Last year Monsanto paid $250 million for Precision Planting , a company that enables farmers to plant seeds in various depths and spaces, almost by the square meter, so different parts of a farm can get different treatment. Mr. Preete said Monsanto saw this as a first step in developing two-way farm machinery systems that took up and receive data, giving farmers better sense of what to plant and how much water and fertilizer to use.
The company also plans to sell Climate Corporation’s crop insurance products to farmers internationally. Climate Corporation writes these policies in the United States based on a wealth of public data on rainfall, temperature and soil types around the country.
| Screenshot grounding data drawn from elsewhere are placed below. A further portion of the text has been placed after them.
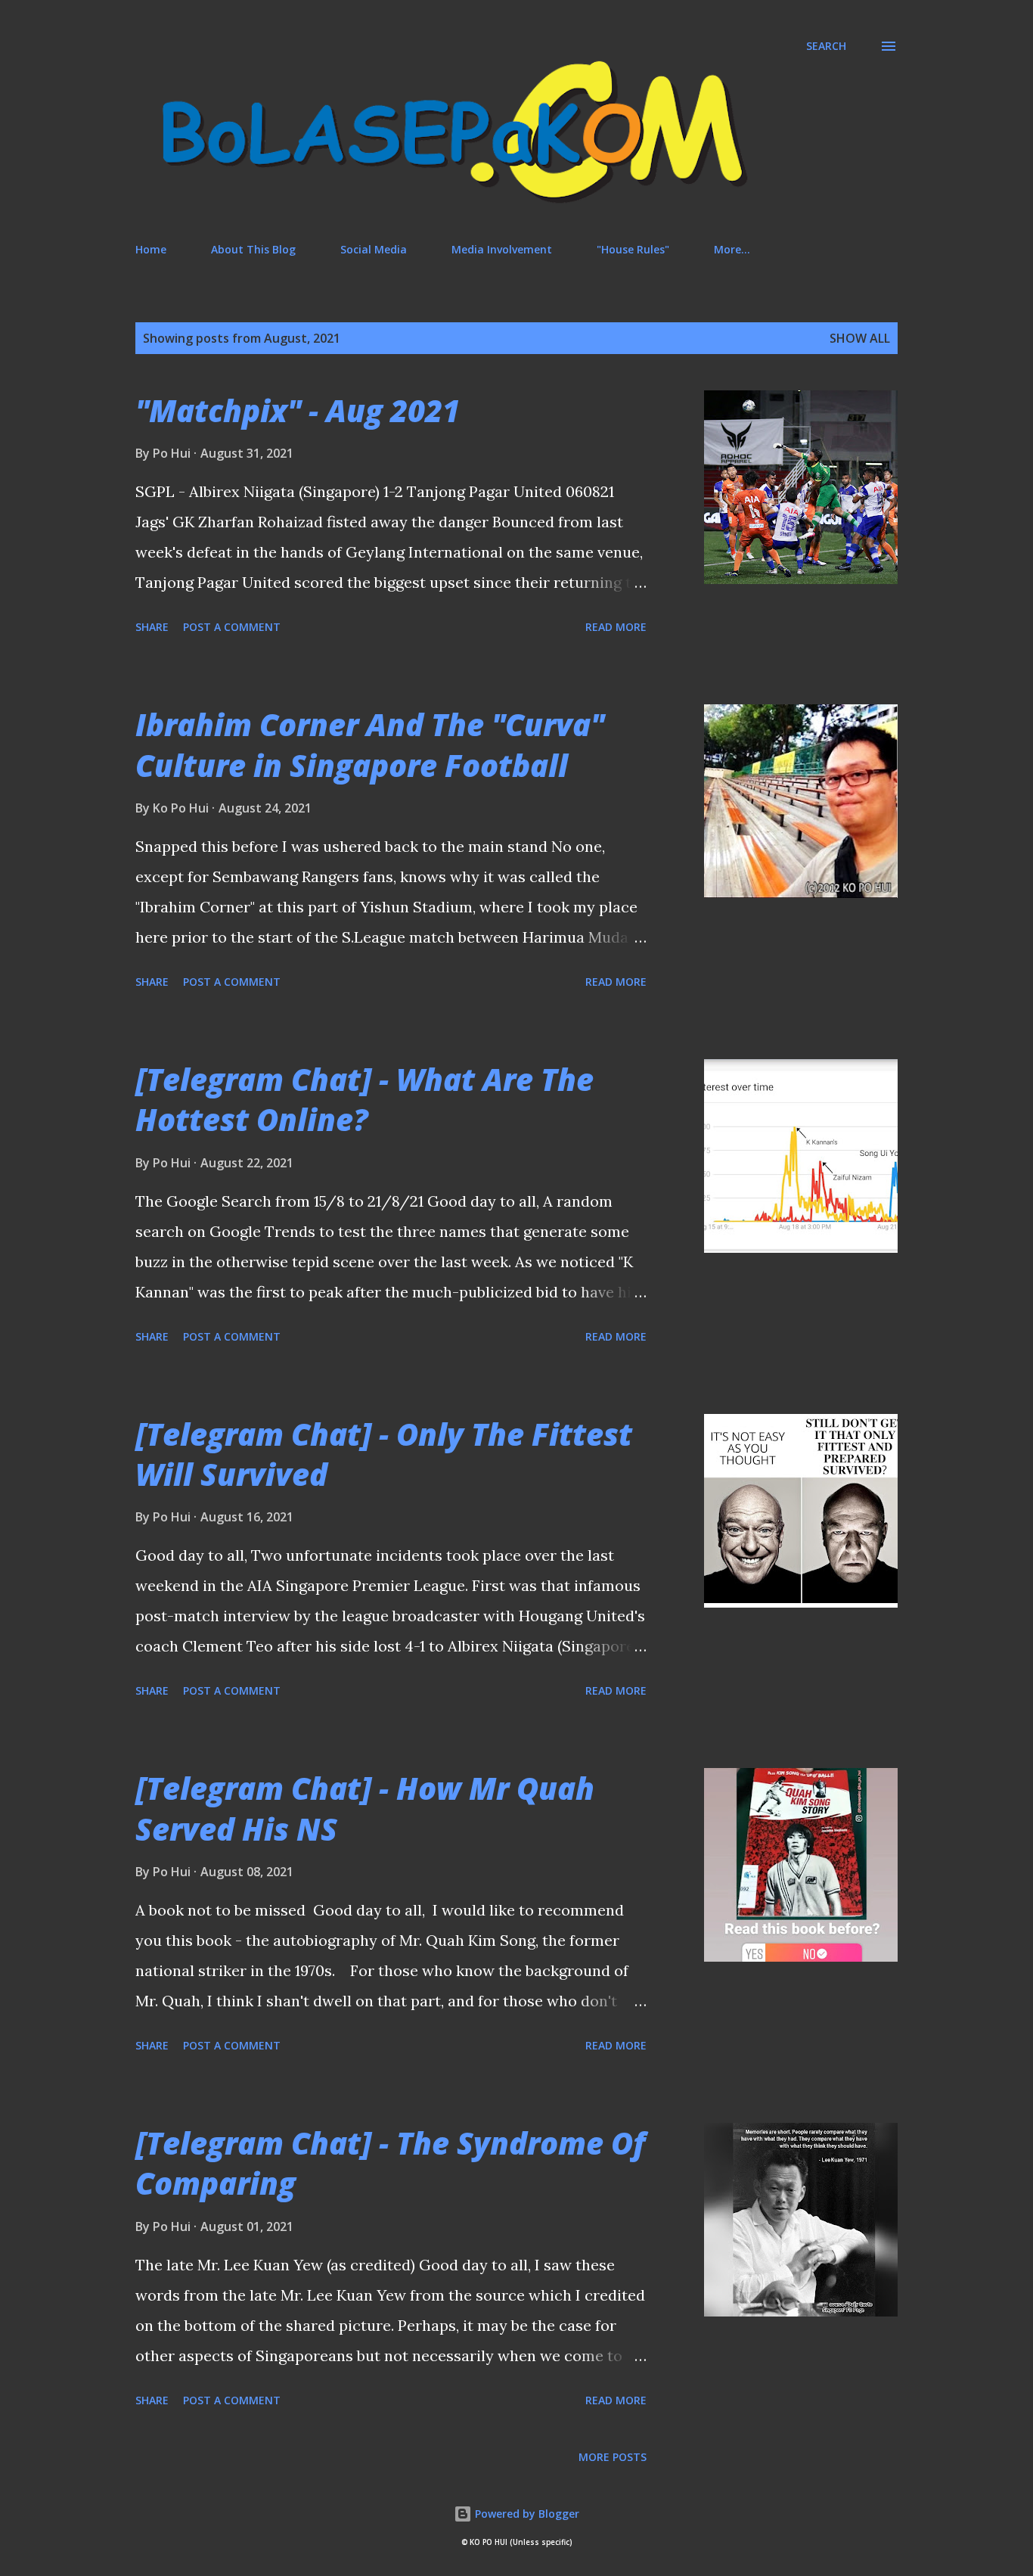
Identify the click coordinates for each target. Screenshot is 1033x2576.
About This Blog (253, 249)
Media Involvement (501, 249)
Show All (860, 338)
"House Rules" (633, 249)
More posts (613, 2457)
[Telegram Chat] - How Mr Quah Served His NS (364, 1808)
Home (150, 249)
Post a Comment (232, 627)
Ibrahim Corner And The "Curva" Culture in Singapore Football (369, 744)
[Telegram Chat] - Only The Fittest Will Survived (383, 1454)
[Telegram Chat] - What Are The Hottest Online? (364, 1099)
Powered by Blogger (525, 2513)
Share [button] (152, 627)
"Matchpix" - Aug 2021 (297, 410)
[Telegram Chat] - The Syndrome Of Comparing (390, 2163)
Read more (616, 627)
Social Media (373, 249)
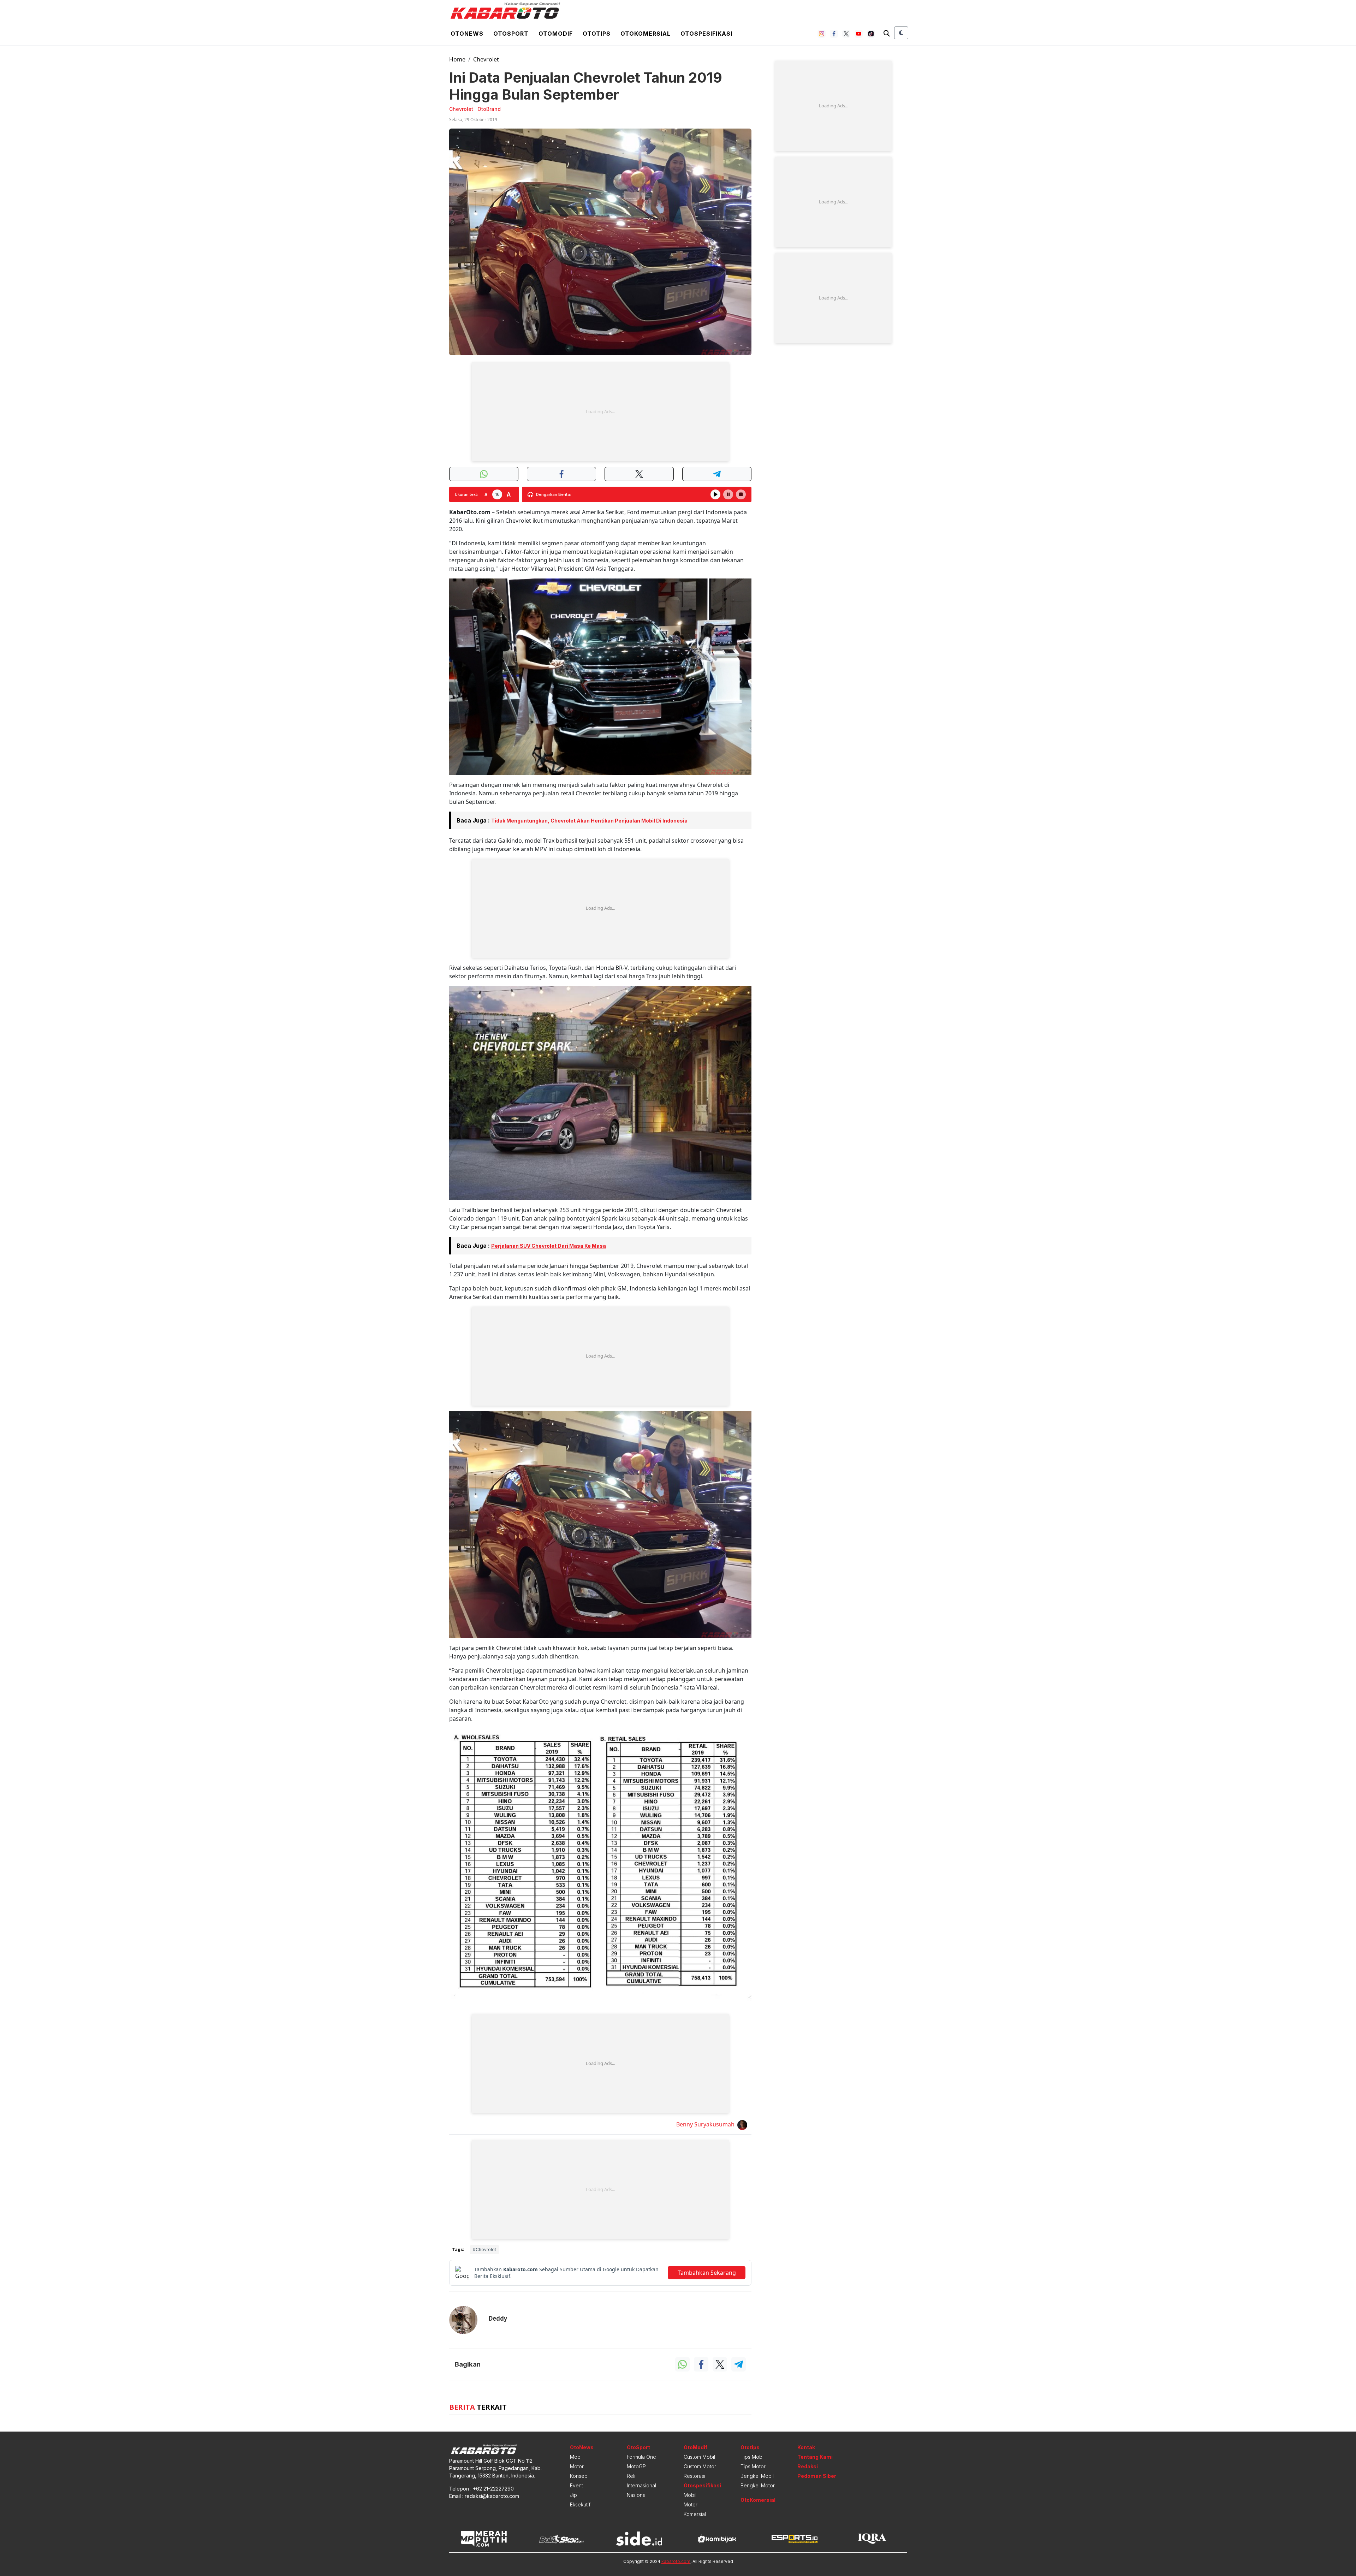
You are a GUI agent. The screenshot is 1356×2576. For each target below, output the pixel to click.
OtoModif (695, 2447)
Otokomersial (645, 33)
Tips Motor (753, 2466)
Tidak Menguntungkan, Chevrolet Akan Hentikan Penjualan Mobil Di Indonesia (589, 821)
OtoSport (638, 2447)
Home (457, 59)
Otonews (467, 33)
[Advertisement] (600, 411)
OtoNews (582, 2447)
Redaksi (807, 2466)
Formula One (641, 2457)
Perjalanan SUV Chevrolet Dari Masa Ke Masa (548, 1246)
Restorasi (694, 2476)
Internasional (641, 2485)
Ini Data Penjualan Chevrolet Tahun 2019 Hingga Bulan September (585, 86)
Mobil (576, 2457)
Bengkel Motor (758, 2485)
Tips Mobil (753, 2457)
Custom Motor (700, 2466)
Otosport (511, 33)
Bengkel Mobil (757, 2476)
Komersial (695, 2514)
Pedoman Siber (816, 2476)
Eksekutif (580, 2504)
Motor (577, 2466)
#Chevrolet (484, 2249)
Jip (573, 2495)
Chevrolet (486, 59)
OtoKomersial (758, 2500)
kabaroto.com (675, 2561)
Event (576, 2485)
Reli (631, 2476)
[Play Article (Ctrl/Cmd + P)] (715, 494)
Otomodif (556, 33)
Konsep (579, 2476)
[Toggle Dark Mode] (901, 32)
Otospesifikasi (706, 33)
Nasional (637, 2495)
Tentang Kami (815, 2457)
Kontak (806, 2447)
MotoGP (636, 2466)
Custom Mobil (699, 2457)
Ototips (597, 33)
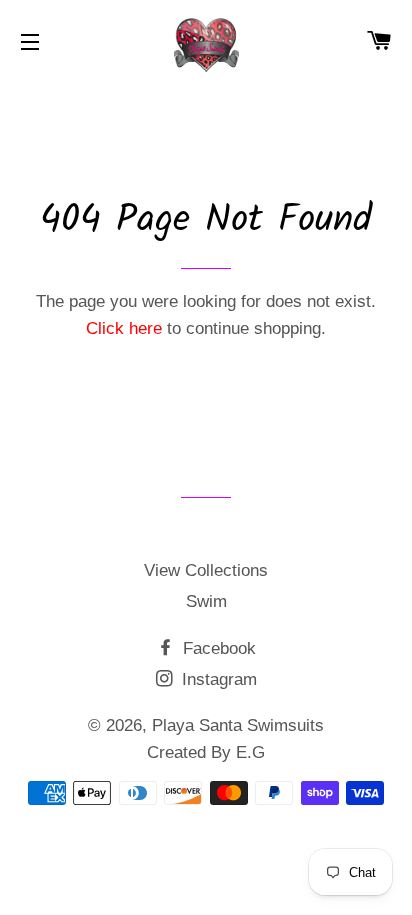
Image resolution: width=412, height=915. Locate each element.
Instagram (217, 679)
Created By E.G (206, 752)
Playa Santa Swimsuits (238, 725)
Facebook (217, 648)
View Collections (206, 570)
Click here (124, 328)
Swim (206, 601)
It is not clear how well or how quickly this can be deployed internationally.
In effect, Monsanto hopes to do for about one billion acres of worldwide farmland what General Electric hopes to do for the electrical grid and the aviation industry: Gain unprecedented insights into the interaction of products as they work in the world, make them work more efficiently and possibly sell new services based on the insights.
For Climate Corporation, which started life as Weatherbill and hoped to insure miniature golf courses against unexpected showers, the purchase was both a payday and a chance to build an even bigger business inside Monsanto.
“Monsanto already has more research data than anyone else in agriculture,” said David Friedberg, the cofounder and chief executive of Climate Corporation. “Data itself is going to be nearly worthless – you have to sell insights from the data and suggestions of what to do.”
That implies working out entirely new businesses, including new kinds of user interfaces for people on tractors, as opposed to researchers and financial analysts. Clearly, the spending isn’t over for Monsanto.
Or for that matter, for its competitors. As I indicated in another article on Wednesday, Oracle is focusing on the global agriculture sector as a place where it can sell Big Data hardware and software. It wants lots of companies to buy this stuff, and everybody is focusing on farmers in India and China as much as the United States.